» **Goal**: Rewrite every line of the listing below as a numbered list, leaving out any blank lines.

Records taken from a data collection:

___

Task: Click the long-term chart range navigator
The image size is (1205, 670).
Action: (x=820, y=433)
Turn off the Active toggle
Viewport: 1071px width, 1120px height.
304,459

___

» **Task output**:
1. Task: Click the long-term chart range navigator
2. The image size is (1205, 670).
3. Action: (x=820, y=433)
4. Turn off the Active toggle
5. Viewport: 1071px width, 1120px height.
6. 304,459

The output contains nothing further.